*** Source information ***

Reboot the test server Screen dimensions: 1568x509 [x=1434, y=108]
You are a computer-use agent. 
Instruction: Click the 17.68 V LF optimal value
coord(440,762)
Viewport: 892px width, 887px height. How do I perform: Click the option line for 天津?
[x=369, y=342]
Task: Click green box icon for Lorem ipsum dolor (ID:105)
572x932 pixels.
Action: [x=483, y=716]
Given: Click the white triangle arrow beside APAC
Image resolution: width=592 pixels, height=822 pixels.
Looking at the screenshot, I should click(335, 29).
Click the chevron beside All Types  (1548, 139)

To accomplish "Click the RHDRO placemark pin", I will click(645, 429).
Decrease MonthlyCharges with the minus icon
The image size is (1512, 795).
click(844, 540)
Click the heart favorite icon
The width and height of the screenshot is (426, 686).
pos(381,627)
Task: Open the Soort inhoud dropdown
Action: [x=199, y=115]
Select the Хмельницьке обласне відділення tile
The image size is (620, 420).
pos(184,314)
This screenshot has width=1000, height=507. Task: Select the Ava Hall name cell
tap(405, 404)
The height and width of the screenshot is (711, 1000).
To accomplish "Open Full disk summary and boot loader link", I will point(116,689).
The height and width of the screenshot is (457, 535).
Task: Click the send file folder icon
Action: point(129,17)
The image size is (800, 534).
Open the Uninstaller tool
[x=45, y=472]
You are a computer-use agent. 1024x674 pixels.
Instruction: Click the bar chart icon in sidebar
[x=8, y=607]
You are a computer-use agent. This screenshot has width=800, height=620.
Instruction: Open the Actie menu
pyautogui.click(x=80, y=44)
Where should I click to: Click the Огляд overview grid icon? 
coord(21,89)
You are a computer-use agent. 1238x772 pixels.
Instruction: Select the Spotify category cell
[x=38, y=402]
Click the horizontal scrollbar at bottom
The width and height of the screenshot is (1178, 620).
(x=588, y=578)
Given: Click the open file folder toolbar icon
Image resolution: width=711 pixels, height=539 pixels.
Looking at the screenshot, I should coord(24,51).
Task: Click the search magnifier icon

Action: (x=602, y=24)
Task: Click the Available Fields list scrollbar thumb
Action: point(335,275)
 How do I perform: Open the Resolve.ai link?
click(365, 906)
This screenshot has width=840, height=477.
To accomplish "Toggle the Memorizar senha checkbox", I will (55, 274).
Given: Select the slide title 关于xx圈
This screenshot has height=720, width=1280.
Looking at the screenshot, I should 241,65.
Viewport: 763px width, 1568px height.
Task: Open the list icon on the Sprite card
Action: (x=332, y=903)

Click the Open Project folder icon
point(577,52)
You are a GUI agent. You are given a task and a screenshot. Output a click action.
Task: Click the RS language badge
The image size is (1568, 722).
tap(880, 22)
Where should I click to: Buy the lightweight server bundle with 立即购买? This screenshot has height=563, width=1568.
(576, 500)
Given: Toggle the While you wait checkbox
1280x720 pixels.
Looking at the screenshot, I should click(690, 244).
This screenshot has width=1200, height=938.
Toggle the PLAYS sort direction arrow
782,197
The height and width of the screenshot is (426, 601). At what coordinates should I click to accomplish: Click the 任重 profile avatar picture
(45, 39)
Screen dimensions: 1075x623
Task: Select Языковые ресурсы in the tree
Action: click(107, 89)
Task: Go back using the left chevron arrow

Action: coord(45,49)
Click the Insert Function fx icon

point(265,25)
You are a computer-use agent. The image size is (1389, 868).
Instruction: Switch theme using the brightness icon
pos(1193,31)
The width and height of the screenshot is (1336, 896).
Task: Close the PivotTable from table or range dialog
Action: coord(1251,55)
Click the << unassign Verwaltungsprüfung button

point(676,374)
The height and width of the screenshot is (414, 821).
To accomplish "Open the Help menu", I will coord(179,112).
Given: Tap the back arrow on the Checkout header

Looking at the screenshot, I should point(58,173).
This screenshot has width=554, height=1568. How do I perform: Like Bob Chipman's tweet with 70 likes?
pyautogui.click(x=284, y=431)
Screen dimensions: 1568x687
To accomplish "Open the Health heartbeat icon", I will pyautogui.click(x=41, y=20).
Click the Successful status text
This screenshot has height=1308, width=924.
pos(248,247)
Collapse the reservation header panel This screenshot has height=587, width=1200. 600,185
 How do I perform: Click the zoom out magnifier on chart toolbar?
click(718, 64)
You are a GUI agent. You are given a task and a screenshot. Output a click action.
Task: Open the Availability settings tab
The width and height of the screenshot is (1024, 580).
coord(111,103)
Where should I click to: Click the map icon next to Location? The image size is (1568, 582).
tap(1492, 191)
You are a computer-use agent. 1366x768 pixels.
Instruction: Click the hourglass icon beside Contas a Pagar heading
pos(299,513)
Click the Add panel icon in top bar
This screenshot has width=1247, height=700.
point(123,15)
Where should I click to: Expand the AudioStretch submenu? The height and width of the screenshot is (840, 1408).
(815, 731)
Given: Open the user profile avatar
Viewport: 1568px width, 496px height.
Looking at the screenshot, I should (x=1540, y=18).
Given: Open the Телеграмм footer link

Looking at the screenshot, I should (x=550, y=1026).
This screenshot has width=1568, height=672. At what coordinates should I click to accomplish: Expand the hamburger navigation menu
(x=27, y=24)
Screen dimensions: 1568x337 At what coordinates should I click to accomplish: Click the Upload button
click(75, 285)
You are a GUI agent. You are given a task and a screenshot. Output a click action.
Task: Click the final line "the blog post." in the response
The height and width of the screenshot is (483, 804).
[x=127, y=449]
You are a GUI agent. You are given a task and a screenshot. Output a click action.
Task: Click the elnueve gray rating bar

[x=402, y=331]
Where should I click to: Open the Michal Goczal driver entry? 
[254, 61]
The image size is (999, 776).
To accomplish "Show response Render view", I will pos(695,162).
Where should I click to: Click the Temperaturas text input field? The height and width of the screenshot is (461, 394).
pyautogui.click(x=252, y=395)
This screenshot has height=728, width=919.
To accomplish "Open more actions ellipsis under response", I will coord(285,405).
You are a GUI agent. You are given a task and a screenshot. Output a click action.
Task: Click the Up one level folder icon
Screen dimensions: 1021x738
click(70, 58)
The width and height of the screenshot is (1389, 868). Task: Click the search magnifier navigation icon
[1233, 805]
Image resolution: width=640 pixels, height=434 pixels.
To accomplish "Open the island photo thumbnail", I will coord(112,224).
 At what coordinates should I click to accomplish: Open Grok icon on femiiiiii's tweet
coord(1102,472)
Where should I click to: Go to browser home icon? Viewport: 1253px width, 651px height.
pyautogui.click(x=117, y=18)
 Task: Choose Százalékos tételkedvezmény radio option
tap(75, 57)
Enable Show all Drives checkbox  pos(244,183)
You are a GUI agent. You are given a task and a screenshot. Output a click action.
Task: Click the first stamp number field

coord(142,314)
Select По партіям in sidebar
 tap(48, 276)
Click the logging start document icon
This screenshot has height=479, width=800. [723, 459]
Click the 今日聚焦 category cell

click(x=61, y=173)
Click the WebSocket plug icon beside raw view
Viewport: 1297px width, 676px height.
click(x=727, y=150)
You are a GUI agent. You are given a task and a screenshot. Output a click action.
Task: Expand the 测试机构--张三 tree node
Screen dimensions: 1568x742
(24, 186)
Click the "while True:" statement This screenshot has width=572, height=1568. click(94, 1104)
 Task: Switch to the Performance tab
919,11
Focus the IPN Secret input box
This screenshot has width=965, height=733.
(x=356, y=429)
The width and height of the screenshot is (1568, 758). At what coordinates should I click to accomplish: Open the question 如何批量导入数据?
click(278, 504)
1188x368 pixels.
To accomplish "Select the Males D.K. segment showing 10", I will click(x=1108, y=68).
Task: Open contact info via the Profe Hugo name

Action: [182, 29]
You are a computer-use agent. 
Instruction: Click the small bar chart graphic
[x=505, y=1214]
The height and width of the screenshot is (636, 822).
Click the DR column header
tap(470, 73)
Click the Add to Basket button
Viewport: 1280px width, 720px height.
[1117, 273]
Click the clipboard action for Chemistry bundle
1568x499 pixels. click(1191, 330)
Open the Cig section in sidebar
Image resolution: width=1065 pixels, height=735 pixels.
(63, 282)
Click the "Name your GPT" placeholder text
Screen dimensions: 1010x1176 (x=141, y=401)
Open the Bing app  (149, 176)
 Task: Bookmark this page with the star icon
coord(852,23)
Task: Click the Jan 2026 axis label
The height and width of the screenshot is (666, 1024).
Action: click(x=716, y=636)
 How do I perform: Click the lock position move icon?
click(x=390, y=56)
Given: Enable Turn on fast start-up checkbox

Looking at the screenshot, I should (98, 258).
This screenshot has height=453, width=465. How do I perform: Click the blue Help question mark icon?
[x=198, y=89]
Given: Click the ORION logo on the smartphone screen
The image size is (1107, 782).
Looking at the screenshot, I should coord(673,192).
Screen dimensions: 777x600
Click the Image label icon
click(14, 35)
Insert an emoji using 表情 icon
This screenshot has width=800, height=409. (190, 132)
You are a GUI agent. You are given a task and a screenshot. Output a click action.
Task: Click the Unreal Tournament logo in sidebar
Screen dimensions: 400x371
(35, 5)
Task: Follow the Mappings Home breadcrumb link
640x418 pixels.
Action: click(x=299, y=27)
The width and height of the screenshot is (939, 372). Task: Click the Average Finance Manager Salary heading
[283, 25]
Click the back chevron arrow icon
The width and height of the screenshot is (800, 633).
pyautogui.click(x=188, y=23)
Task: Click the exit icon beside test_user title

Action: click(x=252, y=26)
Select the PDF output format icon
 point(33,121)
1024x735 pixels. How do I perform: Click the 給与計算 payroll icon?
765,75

***

**Your goal**
Every line above in which the word "computer" occurs is to be copied.

**Answer section**
You are a computer-use agent. 
You are a computer-use agent. 1024x674 pixels.
You are a computer-use agent. This screenshot has width=800, height=620.
You are a computer-use agent. 1238x772 pixels.
You are a computer-use agent. The image size is (1389, 868).
You are a computer-use agent. 1366x768 pixels.
You are a computer-use agent. 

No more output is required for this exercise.